Although it is a positive sign that consumers are reacting to breaches by changing their passwords, they must think beyond that breached platform. For example, if users changed their password following the LinkedIn breach, but never changed the identical password used to log-in to their employer’s VPN, they are still vulnerable, as is their employer.
The Digital Divide of Generations
The survey data shows that Generation Z respondents are less worried about their digital safety, showing less concern about somebody hacking their medical or banking information or online passwords when compared to Millennials, Generation X, and Baby Boomers. Baby Boomers and the Silent generation are most concerned about social security numbers being stolen, and Baby Boomers are split when it comes to concern level about their mobile phone contacts and private text messages, where you see higher levels of concern in this category from Generation Z, Generation X, and Millennials.
Women More Concerned About Data Privacy Than Men
Across all aspects of digital identity in our poll, women consistently showed higher level of concerns as compared to men, but were not any more likely to sign up for identity protection services. This finding suggests that although women realize the risks associated with their online digital identities, they are not aware of the benefits of protection services and how they can better secure themselves online.
Is There More We Can Be Doing?
Yes. Absolutely.
There are several steps consumers can take — from using a password manager to using complex, unique passwords to signing up for identity protection services.
As companies and organizations, we can do more to educate our employees about risks. We can do more to protect them in order to protect the enterprise. We can monitor not only for vulnerabilities in our system, but also exposed credentials and personal identifiable information (PII) of employees and our business on the surface,deep or dark web.
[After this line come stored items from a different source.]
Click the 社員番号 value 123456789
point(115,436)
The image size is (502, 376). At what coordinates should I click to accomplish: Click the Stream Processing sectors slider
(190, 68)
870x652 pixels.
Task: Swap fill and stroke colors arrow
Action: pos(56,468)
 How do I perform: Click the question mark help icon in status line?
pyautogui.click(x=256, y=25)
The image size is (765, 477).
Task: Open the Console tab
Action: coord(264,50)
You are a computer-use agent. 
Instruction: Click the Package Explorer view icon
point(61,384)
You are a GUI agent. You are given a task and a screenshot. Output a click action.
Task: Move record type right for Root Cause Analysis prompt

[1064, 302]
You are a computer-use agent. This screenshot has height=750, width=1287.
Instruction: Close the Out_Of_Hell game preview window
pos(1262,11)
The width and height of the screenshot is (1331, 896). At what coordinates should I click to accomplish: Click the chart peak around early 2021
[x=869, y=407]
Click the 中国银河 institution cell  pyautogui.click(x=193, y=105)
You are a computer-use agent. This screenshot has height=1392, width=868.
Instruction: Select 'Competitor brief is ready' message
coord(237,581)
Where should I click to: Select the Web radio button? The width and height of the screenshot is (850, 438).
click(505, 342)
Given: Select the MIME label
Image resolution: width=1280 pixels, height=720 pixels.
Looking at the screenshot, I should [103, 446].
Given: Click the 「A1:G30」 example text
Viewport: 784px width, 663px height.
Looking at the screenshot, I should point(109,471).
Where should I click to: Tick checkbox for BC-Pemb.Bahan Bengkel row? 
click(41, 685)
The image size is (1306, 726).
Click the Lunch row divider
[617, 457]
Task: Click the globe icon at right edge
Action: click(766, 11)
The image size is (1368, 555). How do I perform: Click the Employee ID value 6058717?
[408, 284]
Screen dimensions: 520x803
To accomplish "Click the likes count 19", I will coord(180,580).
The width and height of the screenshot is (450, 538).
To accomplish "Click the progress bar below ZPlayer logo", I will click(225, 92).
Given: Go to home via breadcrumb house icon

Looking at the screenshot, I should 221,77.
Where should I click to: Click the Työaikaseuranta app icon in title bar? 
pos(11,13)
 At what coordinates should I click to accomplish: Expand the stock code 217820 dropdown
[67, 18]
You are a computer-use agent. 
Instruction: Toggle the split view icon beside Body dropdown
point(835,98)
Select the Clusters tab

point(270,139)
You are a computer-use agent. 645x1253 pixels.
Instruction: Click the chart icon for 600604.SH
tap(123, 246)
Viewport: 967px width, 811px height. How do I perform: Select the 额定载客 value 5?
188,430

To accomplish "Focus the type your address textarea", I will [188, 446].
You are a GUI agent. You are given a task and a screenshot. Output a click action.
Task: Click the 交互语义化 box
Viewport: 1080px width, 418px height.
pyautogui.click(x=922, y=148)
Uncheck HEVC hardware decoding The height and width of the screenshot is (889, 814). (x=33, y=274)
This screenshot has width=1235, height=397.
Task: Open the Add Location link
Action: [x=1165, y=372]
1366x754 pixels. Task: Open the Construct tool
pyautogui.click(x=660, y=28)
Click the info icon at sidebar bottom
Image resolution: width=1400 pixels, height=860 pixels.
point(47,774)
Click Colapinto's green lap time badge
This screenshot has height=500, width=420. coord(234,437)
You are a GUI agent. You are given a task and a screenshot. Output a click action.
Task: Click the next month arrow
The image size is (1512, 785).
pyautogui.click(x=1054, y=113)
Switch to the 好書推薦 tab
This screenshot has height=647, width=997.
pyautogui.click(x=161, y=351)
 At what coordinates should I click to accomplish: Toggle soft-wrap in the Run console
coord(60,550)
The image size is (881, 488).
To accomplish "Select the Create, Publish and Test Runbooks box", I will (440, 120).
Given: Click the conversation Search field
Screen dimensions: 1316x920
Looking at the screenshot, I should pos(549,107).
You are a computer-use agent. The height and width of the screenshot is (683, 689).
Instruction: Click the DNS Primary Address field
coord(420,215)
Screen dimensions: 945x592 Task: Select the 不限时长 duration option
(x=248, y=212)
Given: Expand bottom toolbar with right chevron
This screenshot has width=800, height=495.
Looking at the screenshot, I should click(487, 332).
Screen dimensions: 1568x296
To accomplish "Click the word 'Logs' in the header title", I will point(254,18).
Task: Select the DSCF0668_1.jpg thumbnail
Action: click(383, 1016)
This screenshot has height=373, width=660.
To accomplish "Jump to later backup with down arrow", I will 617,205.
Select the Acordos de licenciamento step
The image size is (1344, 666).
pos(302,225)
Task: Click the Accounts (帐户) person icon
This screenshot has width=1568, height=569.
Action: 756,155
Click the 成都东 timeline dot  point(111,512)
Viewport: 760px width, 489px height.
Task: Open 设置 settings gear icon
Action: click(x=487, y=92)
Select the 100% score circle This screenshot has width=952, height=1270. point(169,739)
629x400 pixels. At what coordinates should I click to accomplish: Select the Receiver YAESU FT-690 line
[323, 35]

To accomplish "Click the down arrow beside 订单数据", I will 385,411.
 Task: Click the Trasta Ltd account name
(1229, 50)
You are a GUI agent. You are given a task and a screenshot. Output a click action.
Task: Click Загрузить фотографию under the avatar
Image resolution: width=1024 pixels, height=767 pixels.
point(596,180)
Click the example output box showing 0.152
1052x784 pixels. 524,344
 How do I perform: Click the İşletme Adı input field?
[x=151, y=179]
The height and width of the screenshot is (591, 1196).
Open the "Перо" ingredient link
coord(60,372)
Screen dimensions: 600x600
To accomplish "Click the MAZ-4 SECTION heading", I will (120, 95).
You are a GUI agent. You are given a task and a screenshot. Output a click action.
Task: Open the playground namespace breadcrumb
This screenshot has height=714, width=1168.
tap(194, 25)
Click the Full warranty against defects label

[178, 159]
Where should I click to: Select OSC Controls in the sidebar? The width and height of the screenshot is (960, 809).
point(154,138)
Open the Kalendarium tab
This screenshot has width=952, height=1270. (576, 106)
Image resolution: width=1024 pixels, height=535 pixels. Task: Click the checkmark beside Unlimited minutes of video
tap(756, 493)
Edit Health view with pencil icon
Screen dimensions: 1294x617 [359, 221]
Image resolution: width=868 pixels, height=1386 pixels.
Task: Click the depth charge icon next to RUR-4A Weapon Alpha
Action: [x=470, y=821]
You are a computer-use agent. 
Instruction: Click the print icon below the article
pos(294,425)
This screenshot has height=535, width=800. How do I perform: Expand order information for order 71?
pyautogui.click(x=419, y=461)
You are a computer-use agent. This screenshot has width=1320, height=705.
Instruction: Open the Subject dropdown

These results illustrate a lack of appreciation among consumers regarding the nature of these services. Understanding just what identity protection services have to offer is important, so that consumers see the value in this form of protection and proactively sign up before it is too late. Complacency and digital identity protection do not go hand in hand.
70% of respondents are willing to consider signing up for a real-time service that sends alerts as soon as their personal information is suspected to have been stolen or breached. However, a majority of respondents are not currently signed up for identity theft protection services, mostly because they don’t think it’s worth the investment. While there are a multitude of reasons one would want to sign up for an identity protection service, companies should take it upon themselves to secure their employees’ digital identities. By extension, they’re directly protecting themselves, their business partners, and their valued customers.
“Our survey shows that consumers are concerned about protecting certain aspects of their digital identities, such as their social security number, banking and credit card information, but they are not taking all the steps they can to adequately protect this data,” said Monica Pal, CEO of 4iQ. “We need to be clearer about what risky online behavior is, the steps consumers can take to protect their accounts and identity, and what solutions are out there that can alert people to compromised or vulnerable information.”
More often than not, companies act in the best interest of the enterprise and their consumers. When it comes to cybersecurity, these two usually overlap. But cybercriminals are always a step ahead. In addition to utilizing and requiring best practices for password hygiene, identity monitoring services can alert individuals when things do go wrong, and alert businesses when their employees become compromised.